ロッキード事件(1976年)を担当するなど、敏腕検事として活躍してきた堀田力さん。57歳で早期退職し、社会福祉活動に尽力してきた。2022年末に脳梗塞で倒れたものの、89歳の現在も地域社会への働きかけを続けている。妻・明子さんと〈第三の人生〉について語り合った(構成:篠藤ゆり 撮影:宮崎貢司)
新聞と川柳が日々の張り合い
力 機能訓練のおかげで、最近は、字もだいぶ読めるようになってきました。
明子 夫は、大きな字は読めるので、毎朝、読みたい新聞記事の見出しに印をつけるんです。それを息子が音読するのが習慣に。ときどき時事ニュースについて、自分の考えを披露してくれることもあります。

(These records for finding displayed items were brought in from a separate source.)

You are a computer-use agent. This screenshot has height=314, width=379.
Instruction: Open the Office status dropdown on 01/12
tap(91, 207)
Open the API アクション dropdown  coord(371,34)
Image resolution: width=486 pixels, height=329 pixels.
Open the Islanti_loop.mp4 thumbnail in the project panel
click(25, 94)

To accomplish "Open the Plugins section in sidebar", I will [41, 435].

日常生活のことは抜け落ちていても、昔の記憶は残っているようです。ロッキード事件や当時の政治、福祉活動に関することは詳細に覚えていて、しっかり話すことができます。
力 ただ、「書く」力はまだまだ。長い文章は書けません。
明子 それで川柳を始めたのよね。息子が大きな活字で書かれた川柳の本を買ってきてくれて。
力 字が大きいものはかろうじて読めるのが、幸いです。意味もわかるようになるにつれて、夢中で読んでいるうちに、自分でも作りたくなって。頭に浮かんだ川柳を、毎日書き留めています。